→ EXERCISE INSTRUCTIONS:
Only the lines below starting at the one containing "Where should I click to: Focus" and ending at the one containing "This screenshot has height=648, width=1568." belong in the answer, each copied exactly.

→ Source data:
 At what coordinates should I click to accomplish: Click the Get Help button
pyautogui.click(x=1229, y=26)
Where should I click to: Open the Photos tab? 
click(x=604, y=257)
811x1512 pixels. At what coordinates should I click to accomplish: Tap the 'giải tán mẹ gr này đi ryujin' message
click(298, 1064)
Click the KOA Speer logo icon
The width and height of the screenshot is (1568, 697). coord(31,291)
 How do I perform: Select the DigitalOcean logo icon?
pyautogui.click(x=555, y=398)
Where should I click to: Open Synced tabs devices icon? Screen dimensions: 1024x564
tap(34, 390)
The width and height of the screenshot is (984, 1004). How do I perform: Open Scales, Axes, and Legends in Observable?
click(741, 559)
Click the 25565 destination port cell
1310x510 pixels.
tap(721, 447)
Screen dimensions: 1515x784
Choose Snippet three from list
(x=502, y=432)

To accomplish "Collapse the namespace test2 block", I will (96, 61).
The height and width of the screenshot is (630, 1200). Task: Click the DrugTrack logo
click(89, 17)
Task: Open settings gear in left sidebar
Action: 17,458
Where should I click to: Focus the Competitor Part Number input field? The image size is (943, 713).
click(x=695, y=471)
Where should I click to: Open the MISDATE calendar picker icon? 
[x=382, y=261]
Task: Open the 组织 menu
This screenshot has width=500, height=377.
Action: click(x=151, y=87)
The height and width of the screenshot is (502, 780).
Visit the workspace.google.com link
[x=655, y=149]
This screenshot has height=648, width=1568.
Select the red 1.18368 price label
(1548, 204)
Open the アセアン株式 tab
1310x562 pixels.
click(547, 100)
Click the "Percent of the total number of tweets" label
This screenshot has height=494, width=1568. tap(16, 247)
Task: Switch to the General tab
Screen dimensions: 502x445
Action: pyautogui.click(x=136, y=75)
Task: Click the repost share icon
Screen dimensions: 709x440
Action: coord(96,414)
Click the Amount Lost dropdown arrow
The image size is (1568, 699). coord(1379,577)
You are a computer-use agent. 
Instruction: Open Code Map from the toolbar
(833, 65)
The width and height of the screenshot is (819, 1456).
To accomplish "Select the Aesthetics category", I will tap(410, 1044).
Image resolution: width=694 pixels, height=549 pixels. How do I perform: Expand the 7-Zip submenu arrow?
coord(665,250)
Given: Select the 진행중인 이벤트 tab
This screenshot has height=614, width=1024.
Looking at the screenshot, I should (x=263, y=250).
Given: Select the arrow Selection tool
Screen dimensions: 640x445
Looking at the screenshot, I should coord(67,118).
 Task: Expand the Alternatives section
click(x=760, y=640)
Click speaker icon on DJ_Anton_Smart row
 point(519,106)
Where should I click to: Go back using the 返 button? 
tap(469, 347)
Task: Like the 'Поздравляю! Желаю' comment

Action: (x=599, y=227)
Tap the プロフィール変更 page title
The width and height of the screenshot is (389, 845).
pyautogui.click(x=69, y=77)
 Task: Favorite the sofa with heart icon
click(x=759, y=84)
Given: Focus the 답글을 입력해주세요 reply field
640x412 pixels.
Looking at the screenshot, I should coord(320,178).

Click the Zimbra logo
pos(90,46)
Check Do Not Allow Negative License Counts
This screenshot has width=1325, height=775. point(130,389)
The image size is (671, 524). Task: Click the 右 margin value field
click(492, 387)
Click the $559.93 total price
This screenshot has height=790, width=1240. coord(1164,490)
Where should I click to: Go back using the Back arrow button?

→ EXPECTED ANSWER:
Where should I click to: Focus the Competitor Part Number input field? The image size is (943, 713).
click(x=695, y=471)
Where should I click to: Open the MISDATE calendar picker icon? 
[x=382, y=261]
Task: Open the 组织 menu
This screenshot has width=500, height=377.
Action: click(x=151, y=87)
The height and width of the screenshot is (502, 780).
Visit the workspace.google.com link
[x=655, y=149]
This screenshot has height=648, width=1568.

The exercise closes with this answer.